▶ **Source**
[Begin]
Migration: Process for single HTML Export of existing wiki and single import using an (unknown) Bulk Import Command

Freedom Is Not Anarchy January 6, 2012


GOAL: Migration: Process for single HTML Export of existing wiki and single import using an (unknown) Bulk Import Command

##################################
### USE CASE:
##################################

(1) Company-Z has an Existing Wiki implemented in, www . mediawiki . org

(2) This existing wiki is relative simple.

** Less than 20 Images (.png)
** Less than 20 HTML Tables

(3) The plan of action that Company-Z desires is this:

** A simple Bulk-Export into a filesytem.
** Followed by, a Bulk-Import using a command line.

(3.a) First, Export. A one-time HTML Export of the existing Wiki ...

* This one-time Export is trivial.

* A very satisfactory 1-time Export is waiting and has been accomplished by using "wget":

wget --recursive --no-clobber --page-requisites --html-extension --convert-links --restrict-file-names=windows --no-parent --domains media-wiki.company-z.com http://company-z.com/media-wiki/index.html

* This 1-time Export was created by "wget" and is completely browsable on the filesystem as "C:\wiki_project\company-z.com\media-wiki\index.html"

(3.b) Finally Import. What is the Bulk Import Command Line Tool ?

* Our site is so simple that we will accept a simple 1-time-Import into Confluence, and proceed from there to author new content.

* Is there a simple and bulk importer of a file-system tree authored by and supported by Atlassian?

* Invoking an analogy with the common tool Subversion, one would issue the command,
svn import"C:\wiki_project\company-z.com\media-wiki" http://wiki-confluence.company-z.com/wiki-confluence/

*
We imagine that Atlassian supports a bulk import command, similar to this:

wput --recursive --domains wiki-confluence.company-z.com --source "C:\wiki_project\company-z.com\media-wiki" --destination http://wiki-confluence.company-z.com/wiki-confluence/

* We need this command to support our potential purchase from Atlassian.
[End]
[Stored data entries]
[Begin]
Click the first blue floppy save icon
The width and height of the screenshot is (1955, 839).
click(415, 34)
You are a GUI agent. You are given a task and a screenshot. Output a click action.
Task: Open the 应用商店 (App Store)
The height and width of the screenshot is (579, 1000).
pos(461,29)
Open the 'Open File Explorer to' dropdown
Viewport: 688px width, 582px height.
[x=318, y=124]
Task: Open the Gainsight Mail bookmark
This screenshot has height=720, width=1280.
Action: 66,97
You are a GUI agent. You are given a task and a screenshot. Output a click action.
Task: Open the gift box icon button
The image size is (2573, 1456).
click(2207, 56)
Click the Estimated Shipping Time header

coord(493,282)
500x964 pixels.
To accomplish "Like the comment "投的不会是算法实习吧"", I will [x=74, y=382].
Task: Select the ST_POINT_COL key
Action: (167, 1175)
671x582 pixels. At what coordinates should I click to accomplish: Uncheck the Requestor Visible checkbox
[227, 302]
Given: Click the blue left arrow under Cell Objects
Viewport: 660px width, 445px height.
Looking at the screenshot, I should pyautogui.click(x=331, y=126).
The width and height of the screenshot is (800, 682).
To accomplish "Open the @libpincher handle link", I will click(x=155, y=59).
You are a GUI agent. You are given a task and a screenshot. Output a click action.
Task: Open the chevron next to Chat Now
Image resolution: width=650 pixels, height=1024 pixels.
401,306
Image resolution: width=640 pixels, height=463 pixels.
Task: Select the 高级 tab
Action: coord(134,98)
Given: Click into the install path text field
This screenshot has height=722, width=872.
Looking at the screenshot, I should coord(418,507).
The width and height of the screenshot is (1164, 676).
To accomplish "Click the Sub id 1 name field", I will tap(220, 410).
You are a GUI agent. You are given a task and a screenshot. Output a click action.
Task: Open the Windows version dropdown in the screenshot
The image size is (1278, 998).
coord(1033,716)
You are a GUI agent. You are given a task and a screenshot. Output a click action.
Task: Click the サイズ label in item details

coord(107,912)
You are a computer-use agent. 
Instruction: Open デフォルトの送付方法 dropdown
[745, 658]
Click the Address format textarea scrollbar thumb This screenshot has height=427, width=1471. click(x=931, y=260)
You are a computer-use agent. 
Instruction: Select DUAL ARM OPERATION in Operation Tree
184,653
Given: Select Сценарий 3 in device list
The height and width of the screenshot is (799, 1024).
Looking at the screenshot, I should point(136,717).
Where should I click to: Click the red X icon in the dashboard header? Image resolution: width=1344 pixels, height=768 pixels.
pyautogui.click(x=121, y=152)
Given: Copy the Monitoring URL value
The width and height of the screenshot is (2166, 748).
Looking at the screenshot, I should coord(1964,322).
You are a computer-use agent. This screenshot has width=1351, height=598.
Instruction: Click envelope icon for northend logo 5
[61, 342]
[End]
▶ **Tasks to complete**
1. Retype the wiki migration post from "(3) The plan" up to and including "Export is trivial.".
2. In the wiki migration post, which tool created the one-time export of the existing wiki?
The listing is separate from the wiki migration post.

▶ **Task responses**
1.
(3) The plan of action that Company-Z desires is this:

** A simple Bulk-Export into a filesytem.
** Followed by, a Bulk-Import using a command line.

(3.a) First, Export. A one-time HTML Export of the existing Wiki ...

* This one-time Export is trivial.

2. wget